REQUIRED TASK →
Can you repeat these lines of the listing below exactly, beginning at the line that contains "In order to click" and stopping after the line that contains "Find/Replace is located"?

EXCERPTED DATA →
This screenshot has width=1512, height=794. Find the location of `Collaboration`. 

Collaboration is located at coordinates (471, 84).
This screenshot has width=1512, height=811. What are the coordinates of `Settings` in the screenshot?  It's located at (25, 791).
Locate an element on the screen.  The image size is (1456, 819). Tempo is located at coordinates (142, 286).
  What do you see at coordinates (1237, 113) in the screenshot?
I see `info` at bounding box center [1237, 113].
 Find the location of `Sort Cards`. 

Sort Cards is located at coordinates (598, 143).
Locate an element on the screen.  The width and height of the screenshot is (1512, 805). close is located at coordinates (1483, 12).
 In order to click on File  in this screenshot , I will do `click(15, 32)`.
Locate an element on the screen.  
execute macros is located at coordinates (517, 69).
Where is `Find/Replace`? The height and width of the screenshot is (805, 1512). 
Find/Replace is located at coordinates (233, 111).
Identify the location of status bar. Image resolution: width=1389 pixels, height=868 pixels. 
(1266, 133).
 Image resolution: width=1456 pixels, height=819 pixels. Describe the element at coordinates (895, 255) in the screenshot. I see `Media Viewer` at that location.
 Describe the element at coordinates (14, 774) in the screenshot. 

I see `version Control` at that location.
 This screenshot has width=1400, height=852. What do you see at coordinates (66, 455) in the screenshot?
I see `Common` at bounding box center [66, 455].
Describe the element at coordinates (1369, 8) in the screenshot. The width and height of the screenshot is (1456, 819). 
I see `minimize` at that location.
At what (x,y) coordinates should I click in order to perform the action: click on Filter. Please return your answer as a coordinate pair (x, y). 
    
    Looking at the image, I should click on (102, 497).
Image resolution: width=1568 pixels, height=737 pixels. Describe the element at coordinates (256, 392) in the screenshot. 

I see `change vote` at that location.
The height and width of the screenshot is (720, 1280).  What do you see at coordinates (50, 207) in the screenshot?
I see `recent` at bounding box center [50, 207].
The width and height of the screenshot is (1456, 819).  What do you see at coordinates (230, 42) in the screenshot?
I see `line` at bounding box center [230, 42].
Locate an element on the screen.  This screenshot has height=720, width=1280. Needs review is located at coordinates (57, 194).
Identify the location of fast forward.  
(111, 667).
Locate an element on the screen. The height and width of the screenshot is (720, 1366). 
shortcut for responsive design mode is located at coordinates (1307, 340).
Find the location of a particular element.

SOLUTION TO THIS TASK →
 In order to click on File  in this screenshot , I will do `click(15, 32)`.
Locate an element on the screen.  
execute macros is located at coordinates (517, 69).
Where is `Find/Replace`? The height and width of the screenshot is (805, 1512). 
Find/Replace is located at coordinates (233, 111).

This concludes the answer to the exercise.